Single Cell Electrophoresis

Aliquots of cell suspensions [volume (V) = 10 μl] that had been irradiated with or without 3-AP were collected 6 h after irradiation with a sterile pipette for neutral single-cell gel electrophoresis (comet) assay. Single cells were loaded on agarose microgels (V = 90 μl), lysed and electrophoresed (22 volts) for 60 min at 4°C in neutral buffer (Tris base/sodium acetate/dH₂O). Microgels were washed, fixed with 70% ethanol for 10 min, dried and stained with commercial dye (SYBR green, Trevigen).

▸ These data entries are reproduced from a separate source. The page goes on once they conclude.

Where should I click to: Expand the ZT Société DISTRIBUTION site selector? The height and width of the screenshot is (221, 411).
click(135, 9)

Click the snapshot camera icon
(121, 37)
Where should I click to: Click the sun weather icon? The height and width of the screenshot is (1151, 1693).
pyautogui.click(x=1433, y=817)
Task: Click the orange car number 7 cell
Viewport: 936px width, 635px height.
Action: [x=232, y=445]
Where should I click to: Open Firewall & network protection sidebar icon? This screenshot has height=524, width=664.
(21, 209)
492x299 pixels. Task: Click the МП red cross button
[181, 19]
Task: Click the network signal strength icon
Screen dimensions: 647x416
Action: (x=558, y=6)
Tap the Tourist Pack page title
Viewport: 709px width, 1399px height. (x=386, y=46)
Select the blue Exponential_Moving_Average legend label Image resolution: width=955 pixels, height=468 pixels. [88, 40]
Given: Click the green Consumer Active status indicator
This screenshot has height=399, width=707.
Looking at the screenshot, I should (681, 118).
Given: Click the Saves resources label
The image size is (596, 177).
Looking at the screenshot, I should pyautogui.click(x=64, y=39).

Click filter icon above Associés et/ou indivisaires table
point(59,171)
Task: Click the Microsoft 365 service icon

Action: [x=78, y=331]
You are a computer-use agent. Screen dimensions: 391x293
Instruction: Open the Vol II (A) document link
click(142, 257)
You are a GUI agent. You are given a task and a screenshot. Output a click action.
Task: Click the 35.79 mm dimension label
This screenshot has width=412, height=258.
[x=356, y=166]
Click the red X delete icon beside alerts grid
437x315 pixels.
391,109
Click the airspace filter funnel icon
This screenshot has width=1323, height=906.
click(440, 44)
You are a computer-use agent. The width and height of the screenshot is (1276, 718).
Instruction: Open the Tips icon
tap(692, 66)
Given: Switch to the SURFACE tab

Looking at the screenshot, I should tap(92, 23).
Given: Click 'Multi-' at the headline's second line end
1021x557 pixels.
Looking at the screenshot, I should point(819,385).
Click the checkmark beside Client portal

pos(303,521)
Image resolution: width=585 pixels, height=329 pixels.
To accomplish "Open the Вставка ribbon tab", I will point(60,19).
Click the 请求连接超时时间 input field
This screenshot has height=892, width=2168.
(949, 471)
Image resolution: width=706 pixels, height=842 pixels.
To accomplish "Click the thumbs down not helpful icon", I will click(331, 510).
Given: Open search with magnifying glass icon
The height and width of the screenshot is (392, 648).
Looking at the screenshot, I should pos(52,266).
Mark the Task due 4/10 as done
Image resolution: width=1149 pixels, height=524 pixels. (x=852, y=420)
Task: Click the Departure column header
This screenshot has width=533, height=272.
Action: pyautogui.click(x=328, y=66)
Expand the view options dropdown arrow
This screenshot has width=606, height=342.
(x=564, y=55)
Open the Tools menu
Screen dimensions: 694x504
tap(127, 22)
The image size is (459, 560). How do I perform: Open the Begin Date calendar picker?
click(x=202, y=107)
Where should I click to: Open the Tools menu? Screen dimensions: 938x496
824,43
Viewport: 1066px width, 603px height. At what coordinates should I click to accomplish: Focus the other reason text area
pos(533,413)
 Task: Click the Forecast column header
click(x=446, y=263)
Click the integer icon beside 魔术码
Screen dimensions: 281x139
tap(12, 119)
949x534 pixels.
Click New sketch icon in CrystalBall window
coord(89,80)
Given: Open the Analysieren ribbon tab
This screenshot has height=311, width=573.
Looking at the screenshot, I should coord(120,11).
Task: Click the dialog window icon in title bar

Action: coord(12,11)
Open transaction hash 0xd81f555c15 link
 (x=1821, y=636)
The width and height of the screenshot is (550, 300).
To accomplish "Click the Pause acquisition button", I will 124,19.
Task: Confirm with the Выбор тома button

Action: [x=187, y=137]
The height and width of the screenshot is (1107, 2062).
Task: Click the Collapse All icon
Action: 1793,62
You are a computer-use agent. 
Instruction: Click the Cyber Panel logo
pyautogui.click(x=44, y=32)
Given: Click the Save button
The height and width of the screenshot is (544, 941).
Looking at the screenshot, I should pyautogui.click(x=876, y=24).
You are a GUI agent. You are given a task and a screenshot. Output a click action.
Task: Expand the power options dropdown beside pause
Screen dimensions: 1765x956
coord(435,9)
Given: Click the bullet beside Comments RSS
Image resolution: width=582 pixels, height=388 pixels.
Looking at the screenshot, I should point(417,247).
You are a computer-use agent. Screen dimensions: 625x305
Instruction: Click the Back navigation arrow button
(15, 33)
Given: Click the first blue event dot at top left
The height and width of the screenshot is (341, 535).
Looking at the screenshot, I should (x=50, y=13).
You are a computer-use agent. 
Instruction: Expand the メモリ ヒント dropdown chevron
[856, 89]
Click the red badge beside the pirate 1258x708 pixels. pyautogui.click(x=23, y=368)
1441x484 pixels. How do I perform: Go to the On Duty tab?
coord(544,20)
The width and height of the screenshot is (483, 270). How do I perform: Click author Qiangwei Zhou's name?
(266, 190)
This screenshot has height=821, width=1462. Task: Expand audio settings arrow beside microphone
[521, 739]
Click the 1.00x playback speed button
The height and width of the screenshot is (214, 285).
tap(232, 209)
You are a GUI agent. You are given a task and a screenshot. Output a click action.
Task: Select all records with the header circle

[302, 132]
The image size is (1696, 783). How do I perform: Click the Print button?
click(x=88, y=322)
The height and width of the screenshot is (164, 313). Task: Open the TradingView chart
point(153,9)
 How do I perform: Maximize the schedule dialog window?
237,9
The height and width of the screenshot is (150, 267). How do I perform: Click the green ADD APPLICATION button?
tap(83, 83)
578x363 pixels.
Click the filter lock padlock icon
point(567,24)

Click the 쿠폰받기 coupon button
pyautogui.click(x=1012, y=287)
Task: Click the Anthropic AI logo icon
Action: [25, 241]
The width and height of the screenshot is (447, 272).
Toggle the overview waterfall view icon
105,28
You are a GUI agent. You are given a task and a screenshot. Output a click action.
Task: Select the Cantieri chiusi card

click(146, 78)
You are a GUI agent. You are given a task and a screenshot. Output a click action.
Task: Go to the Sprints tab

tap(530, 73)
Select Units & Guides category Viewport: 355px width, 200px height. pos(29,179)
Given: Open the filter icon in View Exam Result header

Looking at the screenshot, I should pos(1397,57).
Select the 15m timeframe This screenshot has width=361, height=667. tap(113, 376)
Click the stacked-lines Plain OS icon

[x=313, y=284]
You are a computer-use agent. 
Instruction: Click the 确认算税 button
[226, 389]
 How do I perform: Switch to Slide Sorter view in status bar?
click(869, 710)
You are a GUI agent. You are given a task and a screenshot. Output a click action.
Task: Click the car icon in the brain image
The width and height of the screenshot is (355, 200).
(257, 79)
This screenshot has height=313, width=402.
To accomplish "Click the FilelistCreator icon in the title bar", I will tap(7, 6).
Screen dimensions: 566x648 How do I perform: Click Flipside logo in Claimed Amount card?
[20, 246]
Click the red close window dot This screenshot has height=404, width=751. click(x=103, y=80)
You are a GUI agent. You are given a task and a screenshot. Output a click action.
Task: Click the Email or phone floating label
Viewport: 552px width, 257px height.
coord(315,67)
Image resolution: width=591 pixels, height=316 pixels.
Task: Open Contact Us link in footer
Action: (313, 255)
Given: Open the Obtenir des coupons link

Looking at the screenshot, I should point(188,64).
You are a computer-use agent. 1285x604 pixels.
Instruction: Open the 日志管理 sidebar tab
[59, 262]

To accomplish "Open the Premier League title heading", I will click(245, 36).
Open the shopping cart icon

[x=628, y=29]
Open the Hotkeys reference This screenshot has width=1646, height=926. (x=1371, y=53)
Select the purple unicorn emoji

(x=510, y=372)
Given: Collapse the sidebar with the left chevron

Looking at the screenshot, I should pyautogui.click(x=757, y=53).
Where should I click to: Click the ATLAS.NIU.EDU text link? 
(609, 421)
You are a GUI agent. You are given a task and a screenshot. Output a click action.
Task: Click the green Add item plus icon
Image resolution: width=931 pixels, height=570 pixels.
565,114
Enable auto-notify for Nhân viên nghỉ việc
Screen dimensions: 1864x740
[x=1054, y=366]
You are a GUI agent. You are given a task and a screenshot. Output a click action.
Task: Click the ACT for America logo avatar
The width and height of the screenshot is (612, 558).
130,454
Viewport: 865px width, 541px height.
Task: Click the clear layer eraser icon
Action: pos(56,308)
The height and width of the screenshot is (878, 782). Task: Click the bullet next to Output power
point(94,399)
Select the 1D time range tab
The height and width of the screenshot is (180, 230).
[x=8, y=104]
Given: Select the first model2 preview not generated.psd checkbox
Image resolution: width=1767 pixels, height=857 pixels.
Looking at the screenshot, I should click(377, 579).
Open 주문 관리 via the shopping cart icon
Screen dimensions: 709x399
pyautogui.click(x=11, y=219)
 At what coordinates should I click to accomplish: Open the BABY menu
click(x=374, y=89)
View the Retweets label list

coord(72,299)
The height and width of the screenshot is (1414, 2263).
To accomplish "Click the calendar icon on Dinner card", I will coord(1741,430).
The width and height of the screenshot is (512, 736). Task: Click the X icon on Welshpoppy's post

Samples were analyzed for DNA tail moment on an inverted-type imaging cytometer (iCyte, Compucyte, Cambridge, MA) with computer-based Comet Assay IV software (Perceptive Instruments, United Kingdom).

Statistical Methods

MANOVA statistics (α = 0.05) using a balanced complete block factorial design were calculated for a global test for differences between radiation-3-AP responses (12, 22, 23). dCTP and γ-H2AX assays were analyzed by analysis of variance (ANOVA) or t tests of significance (α = 0.05) using SPSS Statistics 18.0. Means and standard deviations are reported for triplicate experiments.

RESULTS

Deoxynucleoside Supplementation of Standard Growth Medium

In this work, we set out to evaluate the impact of deoxynucleoside supplementation (0.05 μM) of tissue culture medium containing 10% dialyzed serum on the growth and dCTP levels in cervical cancer cells treated with radiation (Fig. 2). Survival after irradiation was similar in cells cultured in control or supplemented medium (CaSki, P = 0.56; C33-a, P = 0.32; Fig. 2A). dCTP levels were also similar for both medium conditions (CaSki, P = 0.91; C33-a, P = 0.28; Fig. 2B). Medium containing deoxynucleoside-supplemented dialyzed serum had little effect on growth and nucleoside metabolism, suggesting that serum cofactors ≥40 nm in particle size missing from dialyzed medium did not appear to alter postirradiation growth or 6-h intracellular dCTP levels.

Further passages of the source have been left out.